(Instructions for the task):
Count every line in the entries that holds the word "column". The reply is that count alone.

*****

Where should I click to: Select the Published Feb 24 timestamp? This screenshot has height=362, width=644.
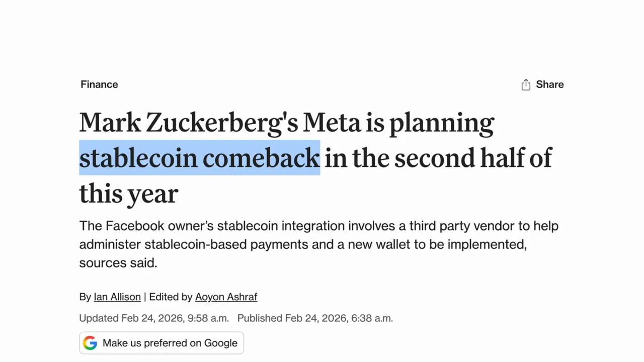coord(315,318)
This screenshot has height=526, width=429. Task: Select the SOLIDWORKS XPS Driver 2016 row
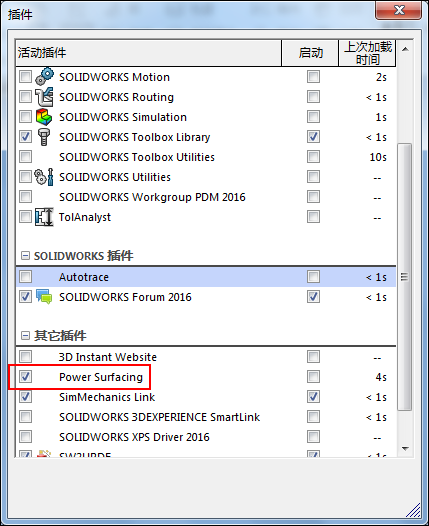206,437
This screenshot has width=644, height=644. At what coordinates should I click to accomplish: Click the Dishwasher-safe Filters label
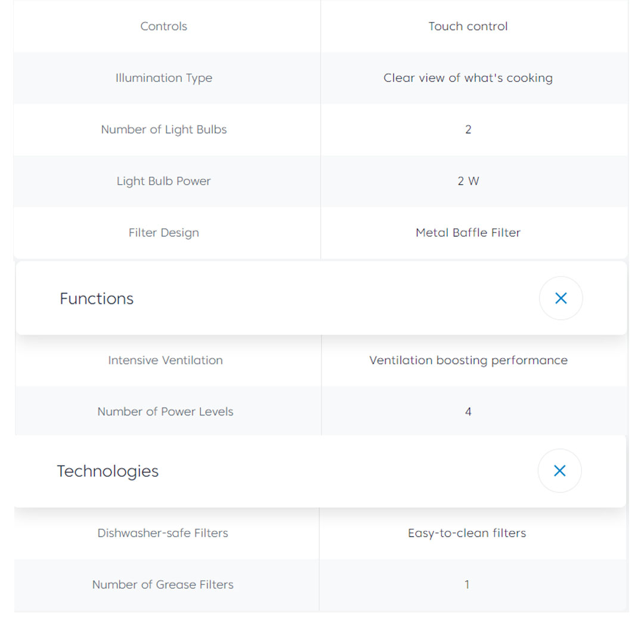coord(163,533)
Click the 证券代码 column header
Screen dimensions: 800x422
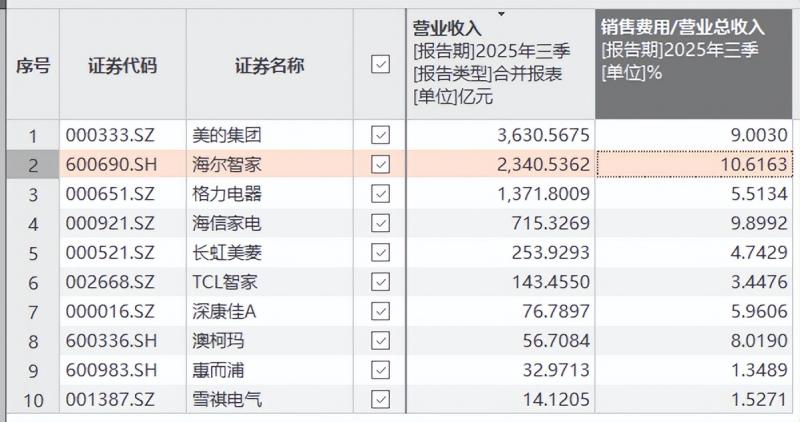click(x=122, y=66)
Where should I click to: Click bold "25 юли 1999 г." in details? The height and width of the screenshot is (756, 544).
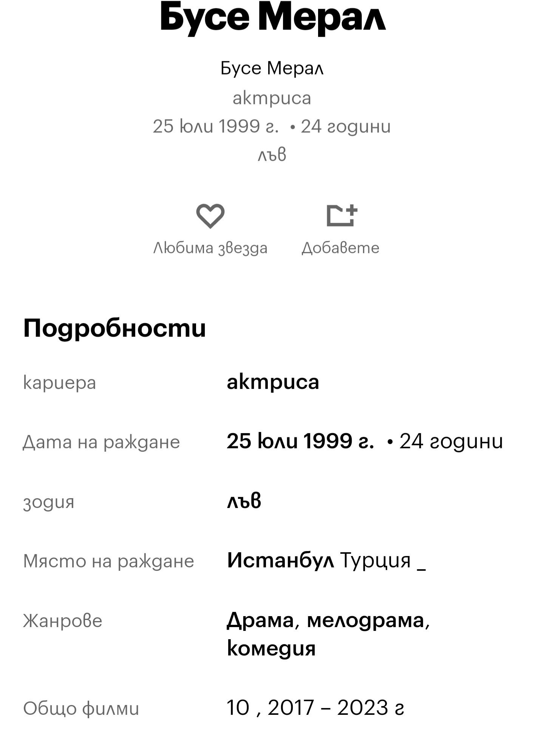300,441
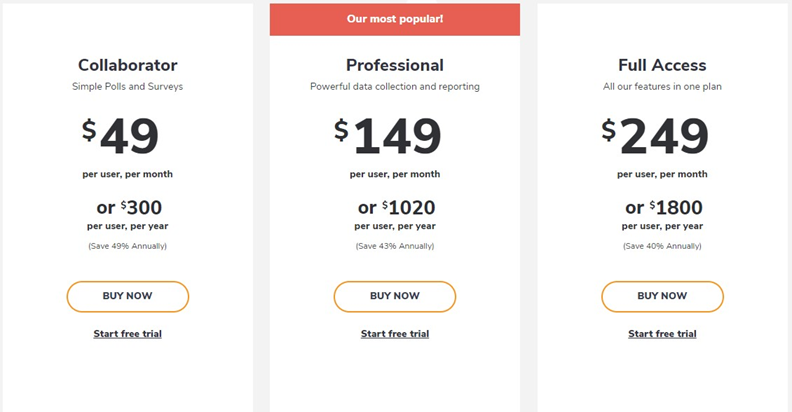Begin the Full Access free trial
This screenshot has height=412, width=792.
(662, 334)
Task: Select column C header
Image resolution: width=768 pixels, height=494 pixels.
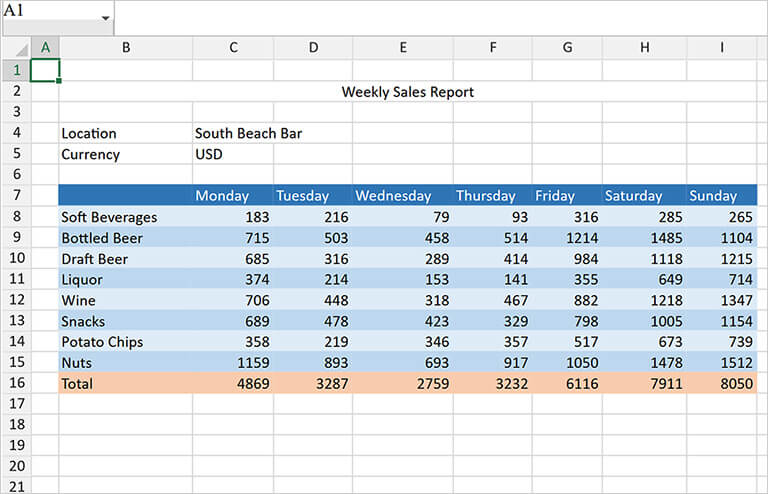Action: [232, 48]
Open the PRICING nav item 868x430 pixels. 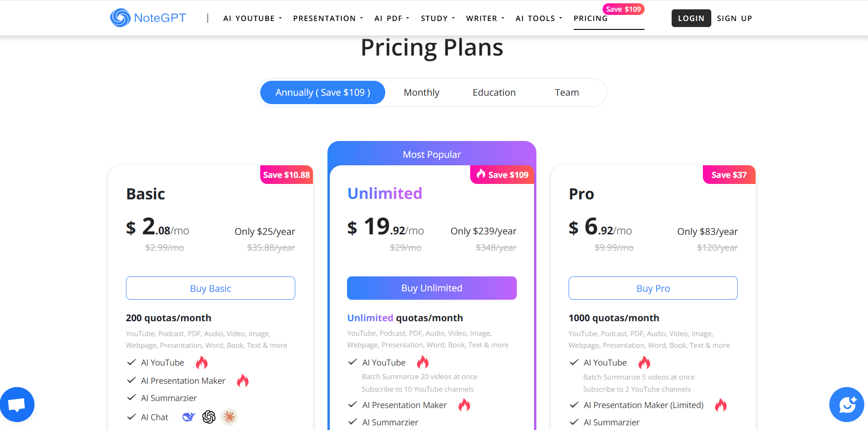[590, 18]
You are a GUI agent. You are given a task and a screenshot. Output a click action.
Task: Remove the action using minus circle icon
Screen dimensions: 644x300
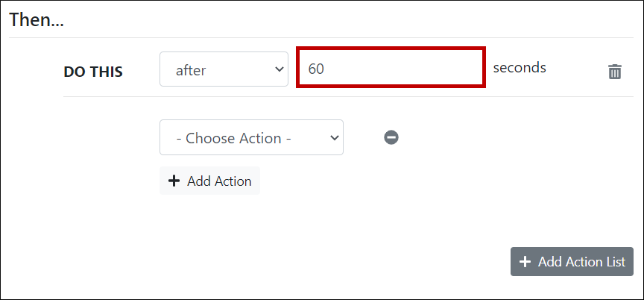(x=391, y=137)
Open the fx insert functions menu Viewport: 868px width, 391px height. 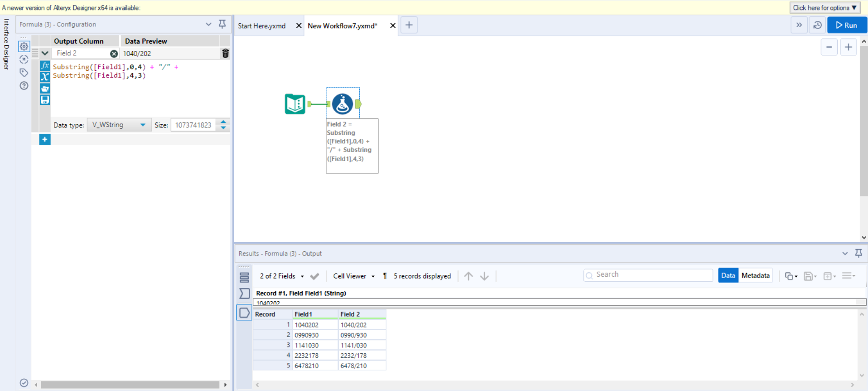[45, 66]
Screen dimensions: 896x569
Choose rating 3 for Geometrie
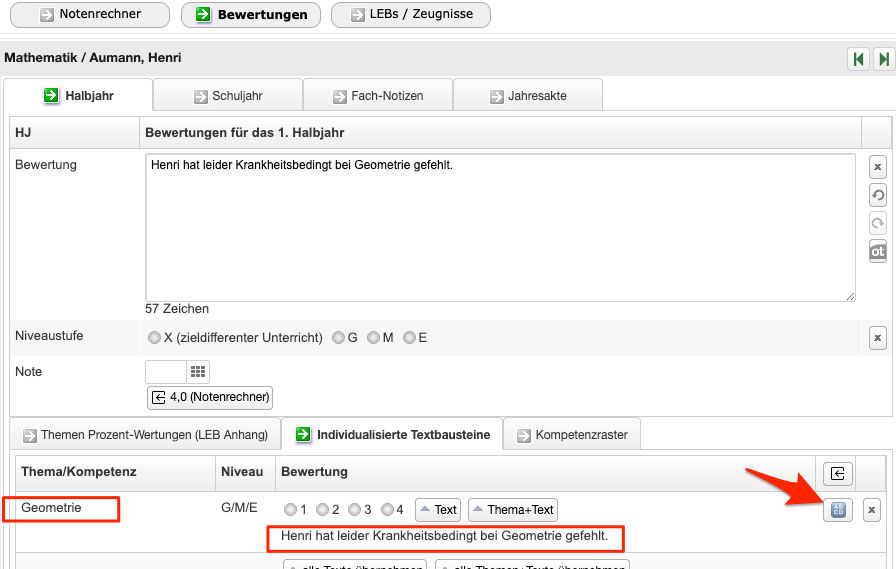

*****

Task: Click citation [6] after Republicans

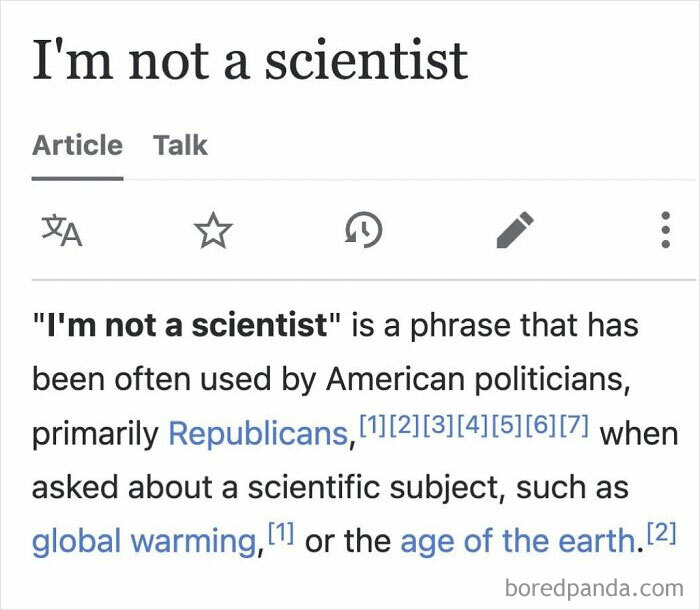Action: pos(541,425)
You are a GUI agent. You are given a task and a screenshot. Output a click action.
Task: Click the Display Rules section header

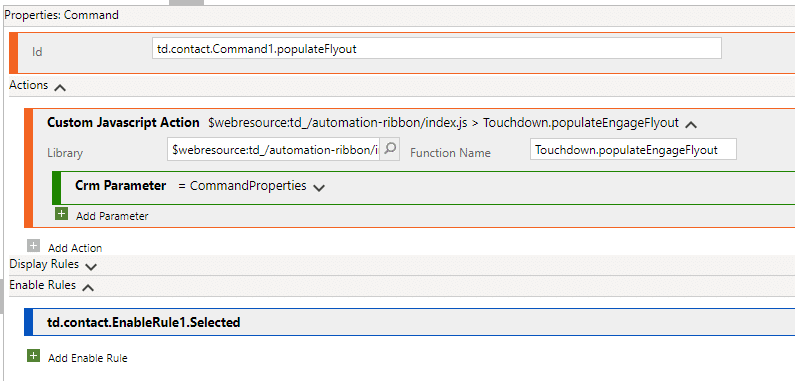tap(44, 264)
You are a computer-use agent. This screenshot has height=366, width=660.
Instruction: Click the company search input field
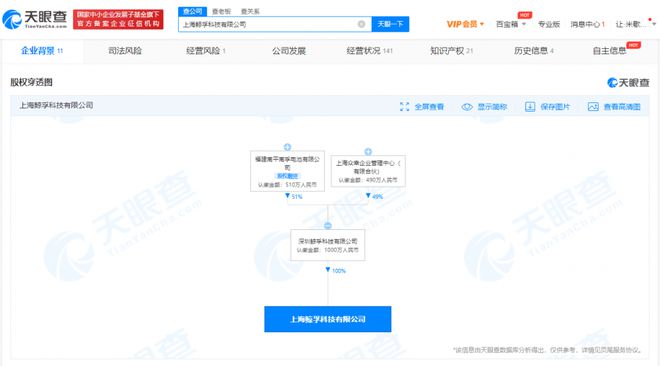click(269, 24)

*****

(Your response):
2